## begin Supplied text

As Prepared for Administrator Johnson, Tel Aviv University, Tel Aviv, Israel

10/23/2008
Thank you for your gracious introduction and warm welcome.

It is a great pleasure to join you here today at Tel Aviv University.

I have always enjoyed my visits to schools and universities – both in the United States and around the world – because they provide me with opportunities to speak directly with the leaders of tomorrow.

As a 27-year employee of the U.S. Environmental Protection Agency, including the three years I’ve served as Administrator, I have come to understand that the continued improvement of the global environment depends on how well the next generation is prepared to meet those challenges. So I appreciate your interest in learning how our two nations can work together to hand down a cleaner, healthier, more productive future.

I also appreciate the fact that your faculty is making efforts to integrate other disciplines into the curriculum of the Porter School, including business studies. This is a growing trend in schools in the United States, and I believe it is long overdue. We are working hard at EPA to break down the barriers among various scientific disciplines and between scientists and economists. While we are making progress, progress will no doubt be faster when environmental scientists and regulatory managers coming out of graduate schools have a broader interdisciplinary perspective of their missions.

Let me also say how excited I was to learn about the Porter School’s plans for a new green building. As you well know, buildings have a significant impact on the natural environment. In the United States, buildings alone account for 39-percent of our country’s total energy use, and more than a third of total U.S. greenhouse gas emissions. The green buildings movement is serious and taking hold around the world. I have personally visited Leadership in Energy and Environmental Design, or LEED-certified buildings in Beijing, China, and in Hyderabad, India. And EPA has its own LEED gold-certified building in Denver, Colorado. The green building movement is developing worldwide because it is both environmentally smart and economically sound.

Which takes me to the subject of your conference, the role of business in environmental protection. From what I have seen this week – in Jordan, and now in Israel – it is clear that our countries share a number of similar environmental challenges, as well as a strong commitment to solving them.

When I think about our environmental challenges, I realize the goals of economic growth and environmental protection are strongly linked. Unfortunately, the two are often presented as mutually exclusive – we are told we must make a choice of one or the other. But I don’t see it that way. The economy and the environment are inextricably linked, and choosing one or the other is an unnecessary choice.

When President Bush asked me to serve as EPA Administrator, he gave me the following charge: He said “I want you to accelerate the pace of environmental protection while maintaining our nation’s economic competitiveness.”

Let me repeat that if I may – he said “I want you to accelerate the pace of environmental protection while maintaining our nation’s economic competitiveness.”

The President’s direction makes two important points. First, by talking about the “pace” of environmental protection, he recognizes that the job of environmental protection is similar to a race. But the President also recognizes that the work of environmental protection is never completely finished, and in that sense it’s like a generational relay race, where each generation runs its lap as quickly as possible, and then hands the baton to the next generation.

## end Supplied text
## begin Material shown

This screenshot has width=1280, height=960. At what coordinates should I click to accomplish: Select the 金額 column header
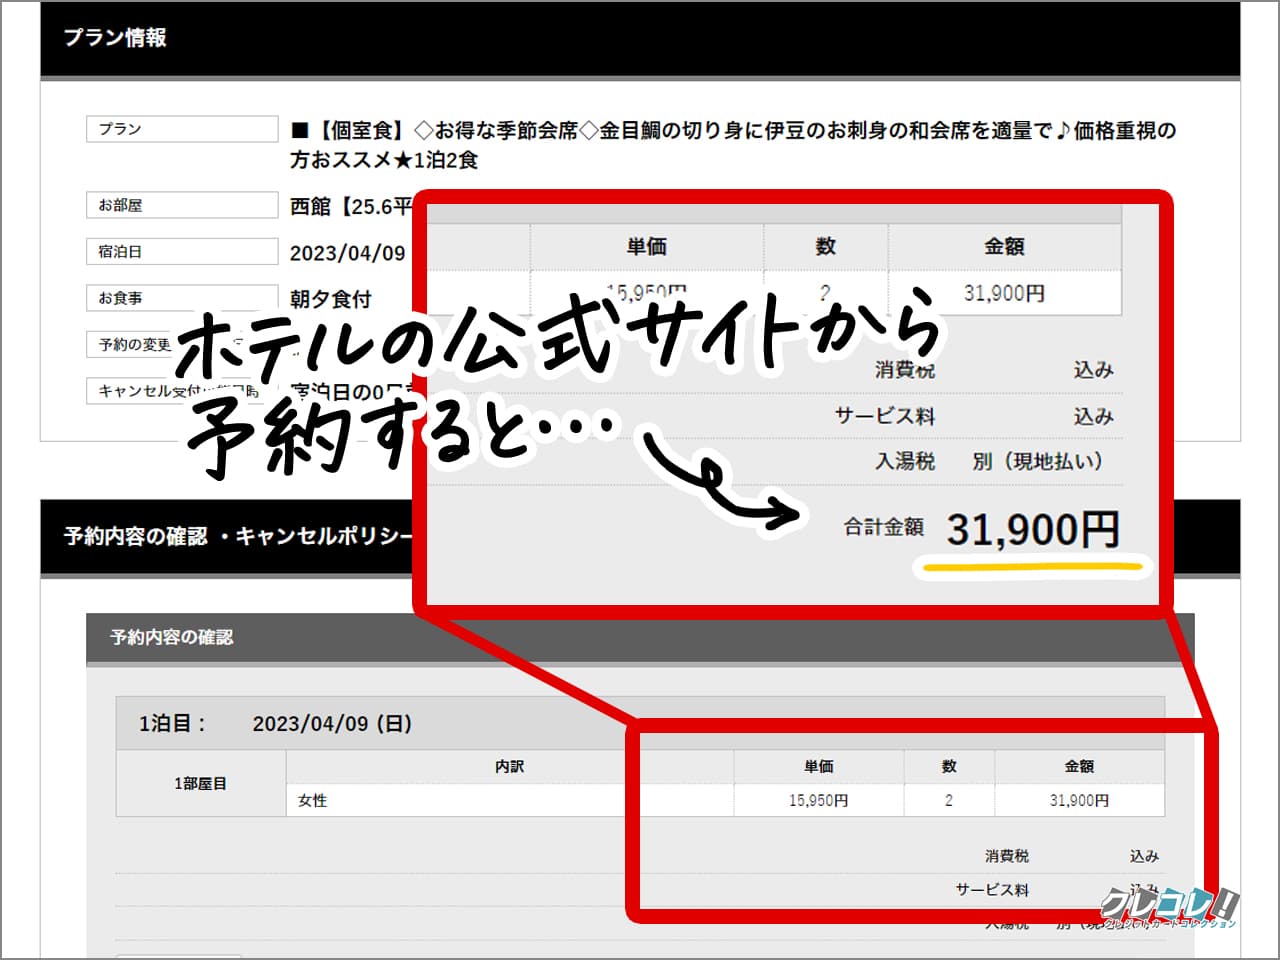(1004, 246)
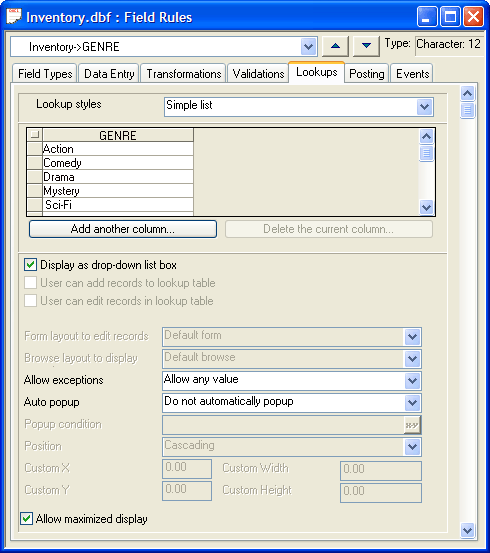This screenshot has width=490, height=553.
Task: Go to next field with down arrow button
Action: tap(366, 46)
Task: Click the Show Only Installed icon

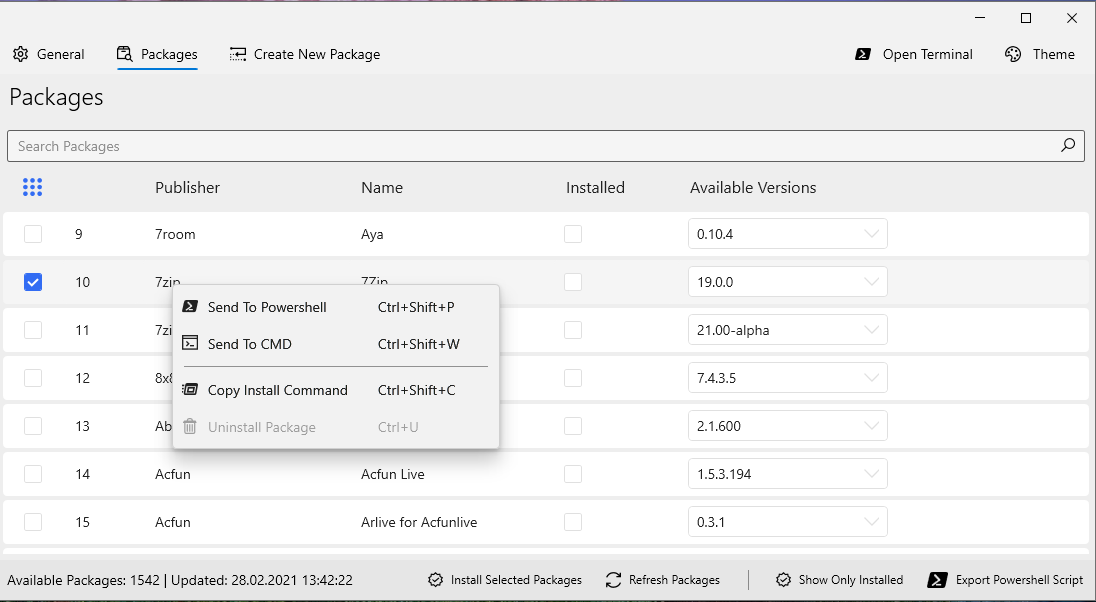Action: point(784,580)
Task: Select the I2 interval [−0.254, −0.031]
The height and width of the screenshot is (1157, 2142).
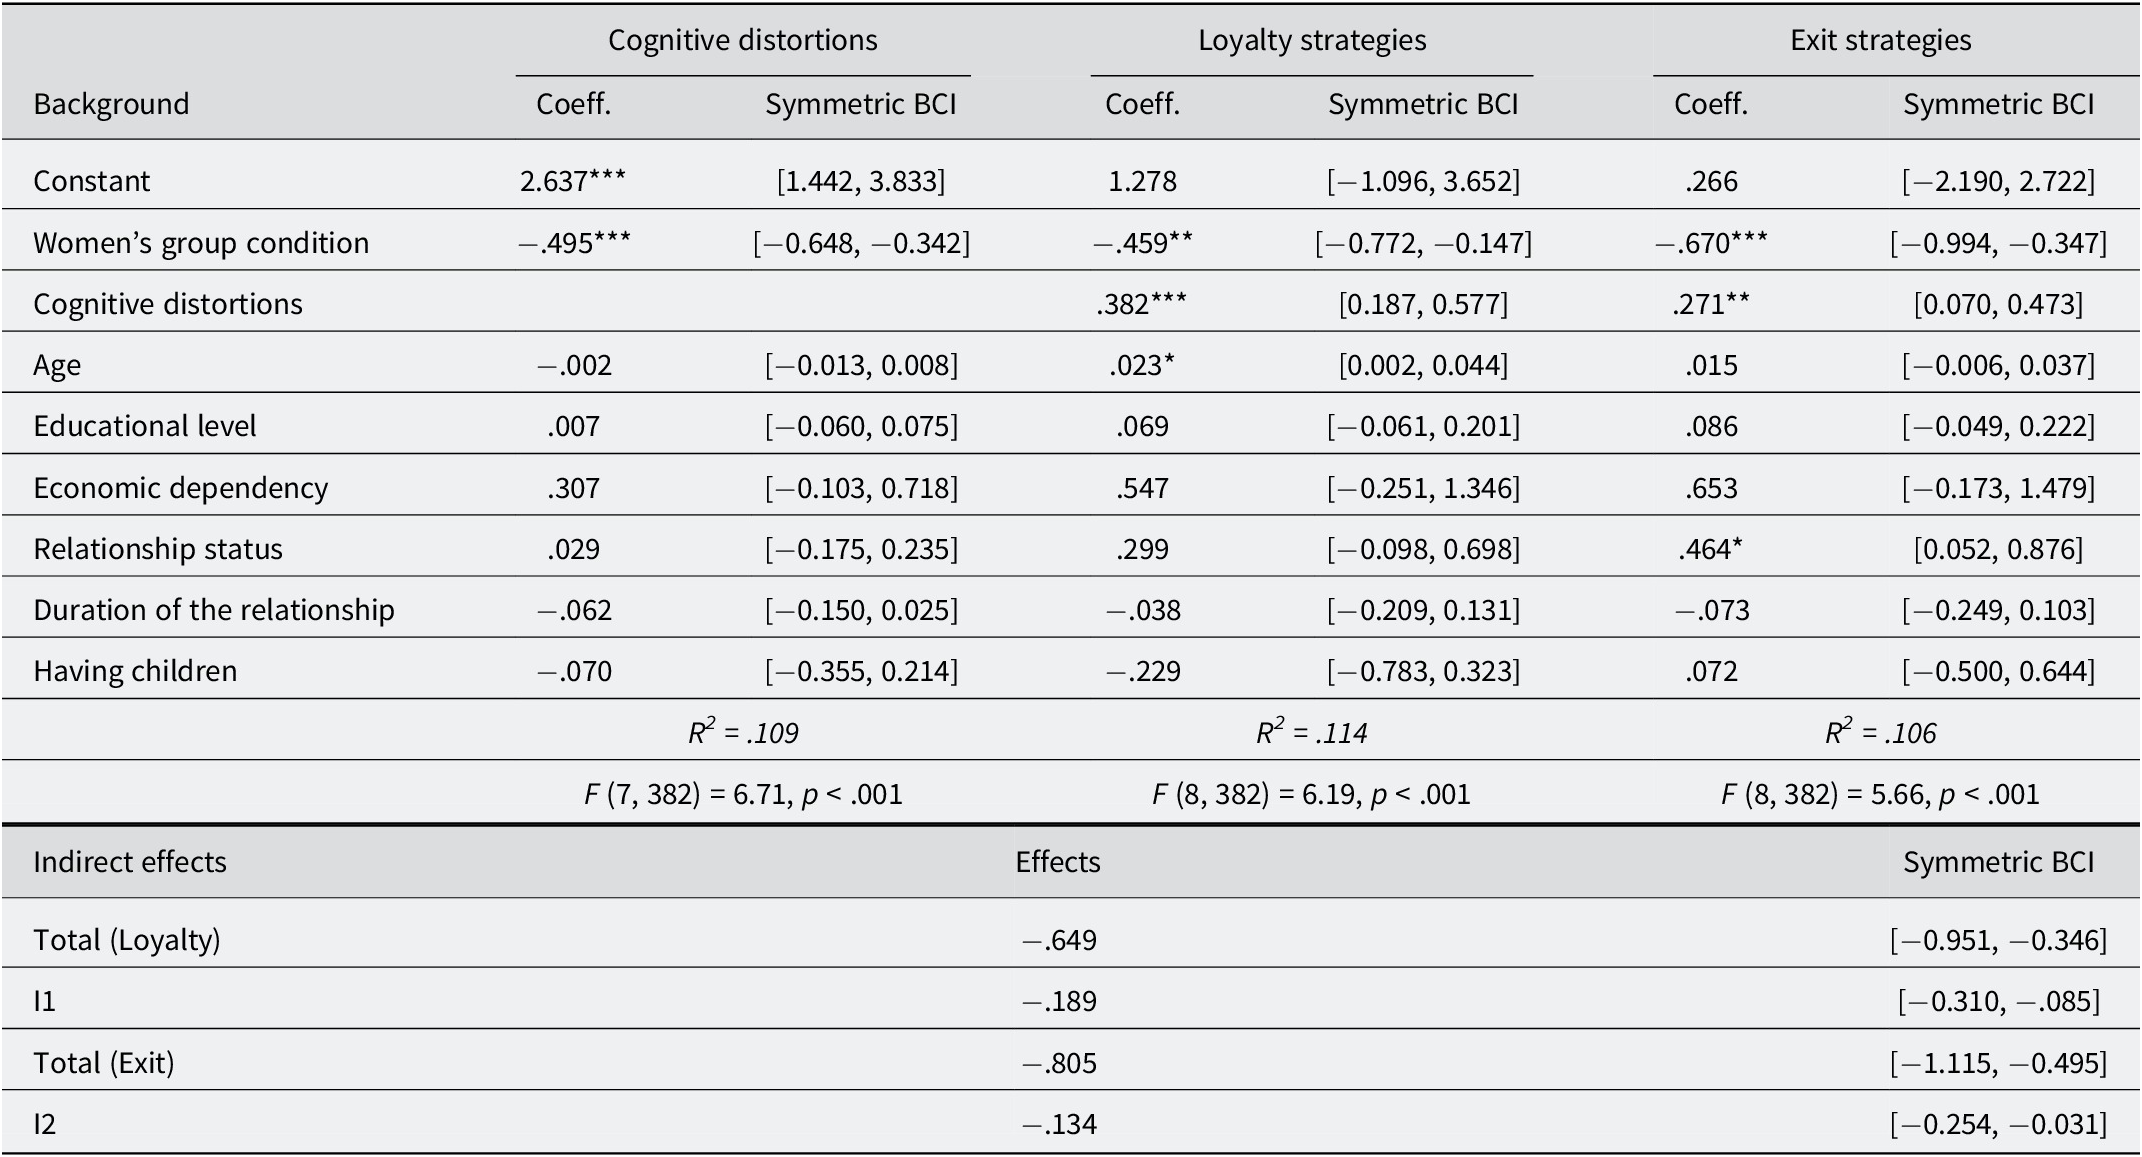Action: (1998, 1125)
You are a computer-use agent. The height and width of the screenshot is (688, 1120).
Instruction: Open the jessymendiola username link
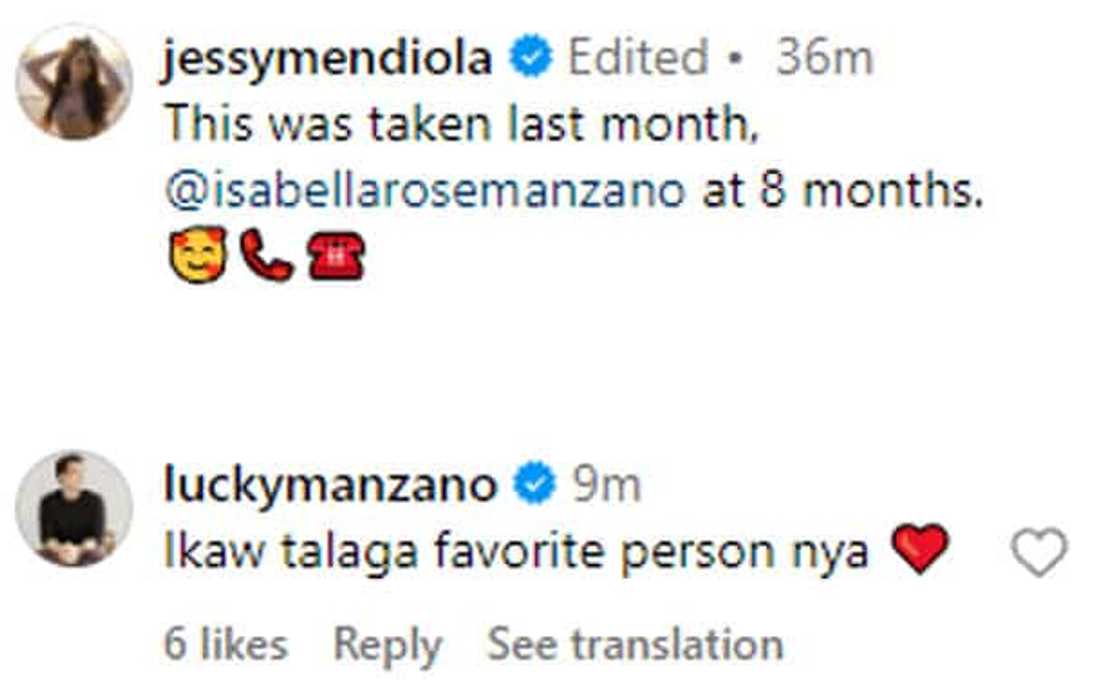click(328, 60)
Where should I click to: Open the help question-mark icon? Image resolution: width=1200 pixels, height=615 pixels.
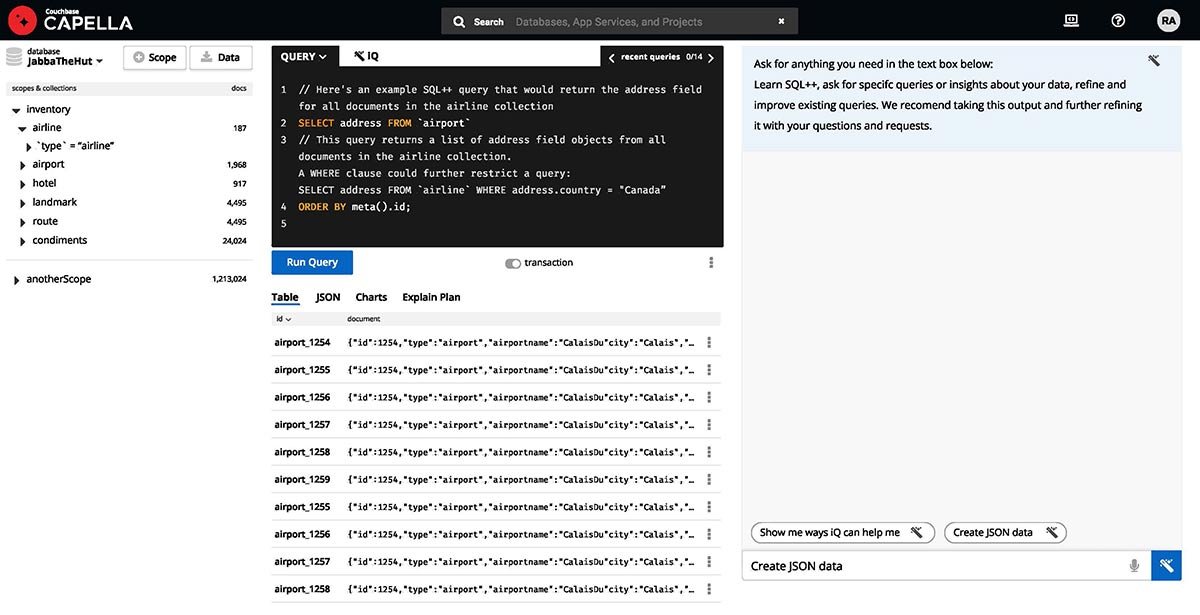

## end Material shown

In the Tel Aviv University speech, rewrite the passage starting with "Which takes me" and going on through "to solving them.", swapping "strong commitment" for "firm commitment".

Which takes me to the subject of your conference, the role of business in environmental protection. From what I have seen this week – in Jordan, and now in Israel – it is clear that our countries share a number of similar environmental challenges, as well as a firm commitment to solving them.